■ **WHAT TO WORK ON**:
Make an exact copy of every entry, from the first line to the last.

Dataset entries:

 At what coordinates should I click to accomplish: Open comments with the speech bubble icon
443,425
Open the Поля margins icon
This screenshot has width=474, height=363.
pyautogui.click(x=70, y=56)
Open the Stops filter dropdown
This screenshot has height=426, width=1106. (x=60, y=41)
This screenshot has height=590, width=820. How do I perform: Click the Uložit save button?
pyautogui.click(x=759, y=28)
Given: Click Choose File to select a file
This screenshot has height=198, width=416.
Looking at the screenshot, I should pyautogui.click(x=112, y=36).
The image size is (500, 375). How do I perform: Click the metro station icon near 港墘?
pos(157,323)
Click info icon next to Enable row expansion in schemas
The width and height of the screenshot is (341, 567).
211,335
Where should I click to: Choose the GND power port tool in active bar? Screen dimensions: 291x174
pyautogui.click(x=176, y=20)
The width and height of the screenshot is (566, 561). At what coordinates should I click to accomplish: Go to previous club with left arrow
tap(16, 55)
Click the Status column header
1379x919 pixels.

■ **YOUR SOLUTION**:
 At what coordinates should I click to accomplish: Open comments with the speech bubble icon
443,425
Open the Поля margins icon
This screenshot has width=474, height=363.
pyautogui.click(x=70, y=56)
Open the Stops filter dropdown
This screenshot has height=426, width=1106. (x=60, y=41)
This screenshot has height=590, width=820. How do I perform: Click the Uložit save button?
pyautogui.click(x=759, y=28)
Given: Click Choose File to select a file
This screenshot has height=198, width=416.
Looking at the screenshot, I should pyautogui.click(x=112, y=36).
The image size is (500, 375). How do I perform: Click the metro station icon near 港墘?
pos(157,323)
Click info icon next to Enable row expansion in schemas
The width and height of the screenshot is (341, 567).
211,335
Where should I click to: Choose the GND power port tool in active bar? Screen dimensions: 291x174
pyautogui.click(x=176, y=20)
The width and height of the screenshot is (566, 561). At what coordinates should I click to accomplish: Go to previous club with left arrow
tap(16, 55)
Click the Status column header
1379x919 pixels.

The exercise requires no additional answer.